Work instructions
Within the listing below, the lines to output run from the one containing "Viewport: 1024px width, 634px height." through the one containing "Task: Select the Discover menu label"; copy them exactly and nothing else.

Provided entries
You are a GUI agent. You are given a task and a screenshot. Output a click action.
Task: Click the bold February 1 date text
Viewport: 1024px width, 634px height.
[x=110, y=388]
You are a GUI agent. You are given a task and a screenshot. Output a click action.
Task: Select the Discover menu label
--
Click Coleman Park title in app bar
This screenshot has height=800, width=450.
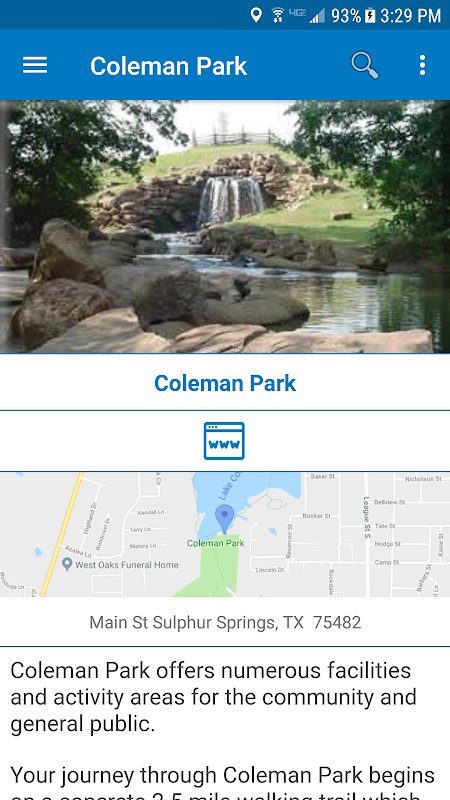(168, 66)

Result
Viewport: 1024px width, 634px height.
[x=110, y=388]
You are a GUI agent. You are given a task and a screenshot. Output a click action.
Task: Select the Discover menu label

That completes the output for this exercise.